Betreutes Wohnen in Guntersblum: Guntersblum trennt sich von Partner für „Betreutes Wohnen“

Der Hauptausschuss gibt dem Köngernheimer Projektentwickler einstimmig den Laufpass. Bleibt die Frage: Wie geht es weiter? Hier herrscht noch großer Gesprächsbedarf. Foto: VG-Amtsblatt
Bericht von Ulrich Gerecke
GUNTERSBLUM – In Anlehnung an Monopoly würde man wohl sagen: „Gehen Sie zurück auf Los! Ziehen Sie nicht 4000 Mark ein!“ In Guntersblum wird bei der Dauer-Gretchenfrage, wie es mit altengerechtem Wohnen in der Ortsgemeinde weitergeht, alles auf Anfang zurückgedreht. Der Hauptausschuss hat sich einstimmig dafür ausgesprochen, die Verhandlungen mit dem Köngernheimer Projektentwickler AIVG & LVVG mbH über einen städtebaulichen Vertrag für ein Betreutes Wohnprojekt abzubrechen.

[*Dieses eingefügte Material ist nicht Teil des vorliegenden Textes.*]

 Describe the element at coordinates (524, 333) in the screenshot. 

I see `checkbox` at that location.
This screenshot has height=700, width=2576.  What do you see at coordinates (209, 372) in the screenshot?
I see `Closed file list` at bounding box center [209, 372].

Dass der Ortsgemeinderat diesem Votum am 25. Oktober folgt, darf als sicher angenommen werden. Zu groß ist offensichtlich der Unmut über den bisherigen Verhandlungsverlauf, auch wenn sich die Ausschussmitglieder mit offener Kritik zurückhielten. „Es gab ein paar Punkte, die wir nicht mittragen konnten“, sagte Ortsbürgermeisterin Claudia Bläsius-Wirth (CDU). Konkret wollte AIVG die vorgesehene Fläche im Neubaugebiet Algersweg West der Kommune erst abkaufen, wenn ein Viertel der Wohnungen veräußert sind. Das passte den Guntersblumer Gremien ebenso wenig wie die Tatsache, dass AIVG immer noch keinen Versorgungsvertrag mit dem Deutschen Roten Kreuz abgeschlossen hatte.
Ob das „Daumen runter“ von Ausschuss und Rat juristische Folgen hat, bleibt abzuwarten. Zur Erinnerung: Am 14. Dezember steht die Ortsgemeinde mit dem Entwickler KTB vor Gericht. Dieser hatte – lange bevor Guntersblum mit AIVG verhandelte – Gespräche mit der Ortsgemeinde geführt, beruft sich auf angebliche konkrete Zusagen und fordert 103 000 Euro Schadenersatz. Bläsius-Wirth hingegen sagt, solche Zusagen habe es nie gegeben.

IM AUSSCHUSS NOTIERT

Am Mittwoch, 10. Oktober, findet ab 19 Uhr im Rathaus Guntersblum ein weiteres Gespräch zum Polder statt. Auch Nachbarkommunen, Bürger und Vereine sind eingeladen. Reges Interesse gibt es nach wie vor am Gewerbegebiet Ost. Neben der geplanten Tankstelle will der Wasserversorger wvr ein Generatorhäuschen bauen. Interesse an Grundstücken bekundet haben zudem ein Spediteur, ein Autosachverständiger, ein Container-Verleih, ein lebensmittelverarbeitender Betrieb und ein Pferde-Therapie-Zentrum.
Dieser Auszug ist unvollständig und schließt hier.